Engine gears, plane thrusters, refrigerator compressors, wind turbines -- the list of important industrial machinery, agricultural equipment, transportation vessels, and home applications that depend on lubricants might be endless. These slick substances quite literally keep the world turning, touching nearly every facet of modern life and comprising a global industry worth more than $60 billion dollars annually.
And yet, as essential as they are to our way of life, lubricants leave a heavy environmental footprint. Common lubricants, oils, greases and emollients typically consist of mineral, or petroleum, base oils -- often up to 90 percent by weight. These mineral base oils are highly volatile and tend to thicken quickly, which means that lubricants need to be replaced often, generating waste.

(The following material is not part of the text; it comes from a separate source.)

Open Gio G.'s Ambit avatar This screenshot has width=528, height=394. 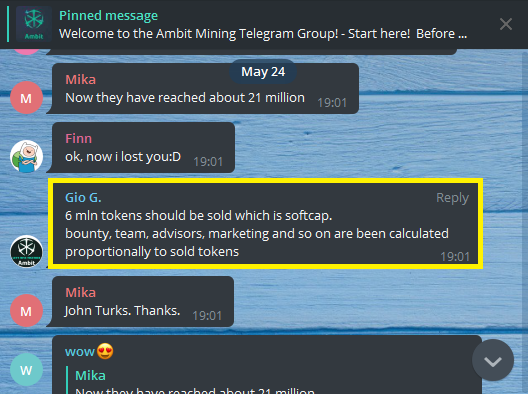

Synthetic base oils are key to efficient lubricants -- owing to their better lubrication properties, stability, and suitability for extreme temperatures compared to their regular mineral-base oils counterparts -- but producing them with tunable (i.e. customizable) structures and specifications can be both challenging and expensive. This lack of tunability creates a need for mixing the base-oil with several expensive additives, increasing the environmental footprint of lubricants.
Now, researchers at the University of Delaware-led Catalysis Center for Energy Innovation (CCEI) and investigators from its partner institutions are working to solve these problems. Their findings report a strategy to create renewable lubricant base oils efficiently from non-food biomass -- things like wood, switchgrass and other sustainable, organic waste -- and fatty acids, which are present in used vegetable oils and animal fat.
The group's research has been published in the latest issue of Science Advances, and an international patent application has been filed to secure intellectual property rights for their innovative methods.
"This is one of the first attempts to make renewable lubricants from abundant raw materials, and in a very precise chemical way so that the architecture of these large molecules is dialed in, something unachievable using crude oil," said Dion Vlachos, founder and director of CCEI and the Allan and Myra Ferguson Professor of Chemical and Biomolecular Engineering. "The product is clearly a high-performance material with tunable properties, unlike anything in the market."
Basu Saha, associate director at CCEI, points to catalysis as the key to synthesizing these new base-oils.
"Catalysts are used to accelerate chemical reactions and create new materials," Saha said. "For lubricants, catalysis allows researchers to not only synthesize new and existing structurally similar base-oils from bio-based feedstock, but lends extensive control over the molecules' weight, size distribution, branching and specifications."
Produced base oils are suitable for a wide range of existing applications without requiring high amounts of additives in the lubricant formulation, said Sibao Liu, a postdoctoral researcher at UD and one of the paper's co-authors.
"We've provided a new, efficient and versatile catalytic reaction pathway for synthesis of renewable lubricants with tunable properties," Liu adds. "We hope this could eventually displace the manufacturing process for some lubricants used today and minimize environmental carbon footprint, though there is still a long way to go."
The Catalysis Center for Energy Innovation is a multi-institutional research center led by the University of Delaware and comprised of 10 academic institutions and two national research laboratories. Supported by the U.S. Department of Energy, Office of Basic Energy Sciences, through its Energy Frontier Research Centers (EFRC) program since 2009, CCEI and its researchers have been developing innovative catalytic technologies to efficiently convert biomass, such as trees and grasses, into chemicals and fuels.